Par conséquent, l’autotraduction pour elle n’est pas la réponse à un texte préexistant, un effort pour le transporter intégralement dans une langue différente, mais plutôt sa continuation par un nouveau moyen. Risset ne se demande pas comment rendre une inspiration passée, mais comment la développer encore. L’autotraduction ne signifie pas forcément, pour Risset, un changement de langue, comme on voit dans le cas de « In viaggio », où des vers sont préservés en italien :
sans verbes | senza verbi | |
– si novus est ceci : | – se novus è questo: | |
un miracle | un miracolo | |
un neuf | un nove | |
Ah ! | Ah! | |
Ange ! | Angelo! | |
angeli del ponte | angeli del ponte | |
vesti mosse | vesti mosse | |
gran vento | gran vento | |
delle vostre menti | delle vostre menti | |
qui passe ? | chi passa ? | |
ah ma mémoire - | ah mia memoria |
La pratique autotraductive de Risset vise davantage l’avenir que le passé : les versions italienne et française des textes ne sont pas perçues comme deux textes différents, où l’un devrait reproduire l’autre. Ces deux langues sont souvent mélangées et entrelacées dans les deux versions, avec d’autres encore comme l’anglais et l’espagnol, de sorte qu’il est d’emblée difficile de distinguer une version « italienne » d’une version « française ». L’autotraduction est perçue comme une occasion de revenir à des poèmes jusqu’alors « achevés », et de recommencer à les écrire, pour les pousser encore un peu dans la direction de leur forme finale – sans doute inatteignable.

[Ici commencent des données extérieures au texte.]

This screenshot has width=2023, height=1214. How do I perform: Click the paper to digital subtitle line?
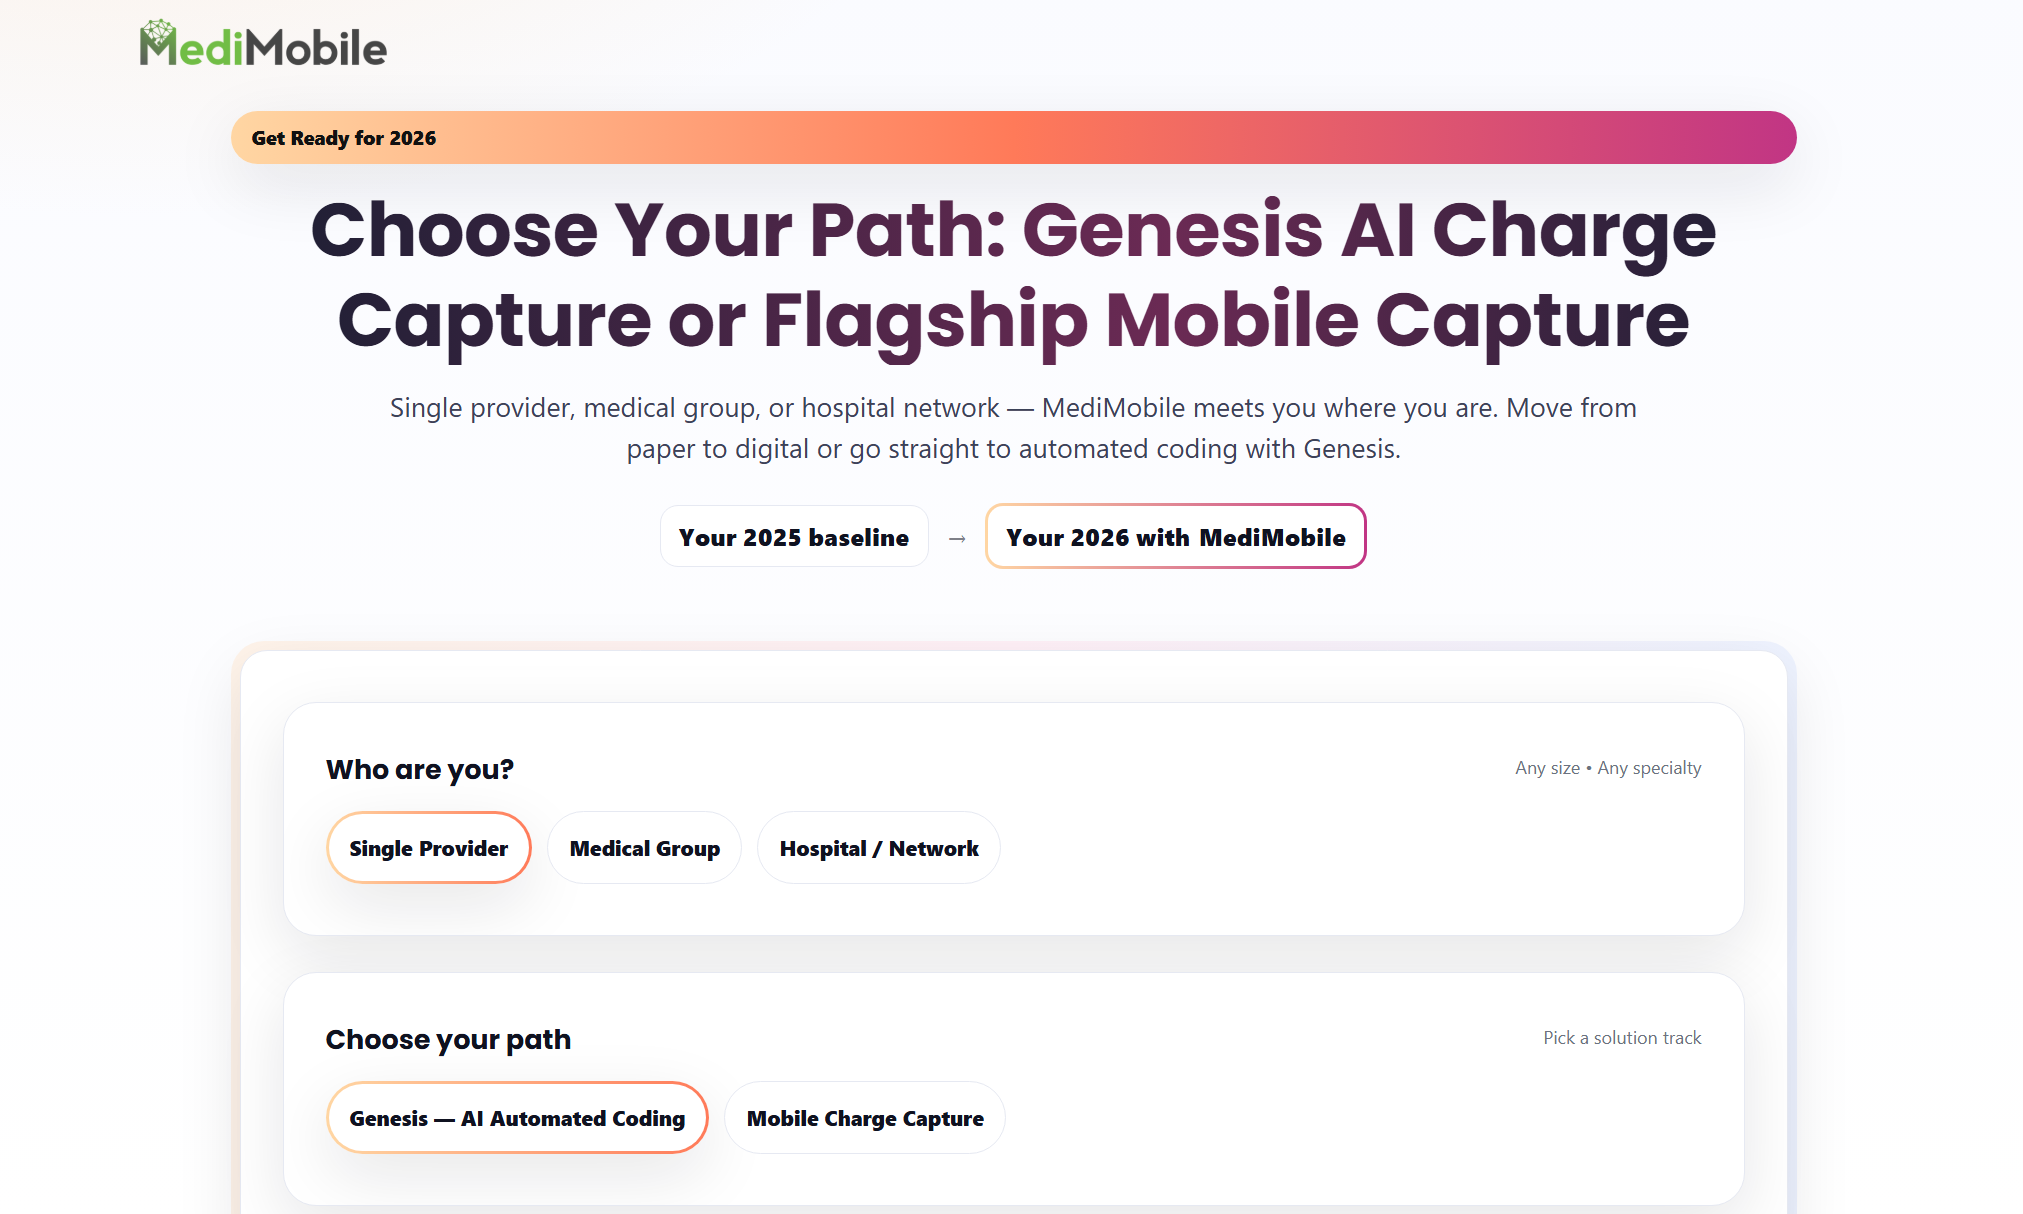(x=1012, y=449)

Robinson : l’autotraduction comme réparation
Le recueil autotraduit L’attaccapanni e altre poesie est le signe concret d’une évolution du rapport de Robinson avec l’Italie, après des débuts douloureux. Il réunit des poèmes tirés de plusieurs recueils précédents35, ainsi que des poèmes encore inédits en anglais36, tous choisis dans l’intention de raconter à de nouveaux lecteurs la relation du poète avec l’italien et avec l’Italie, et les changements survenus grâce à la poésie de Vittorio Sereni et à la rencontre de sa deuxième épouse, Ornella Trevisan, qui l’a également aidé à traduire ses poèmes37. Ce point distingue sa pratique autotraductive de celle de Risset, qui n’était pas collaborative. Le recours à la collaboration dans le processus d’autotraduction, comme nous le verrons, ne s’explique pas seulement par des compétences linguistiques différentes chez les deux écrivains.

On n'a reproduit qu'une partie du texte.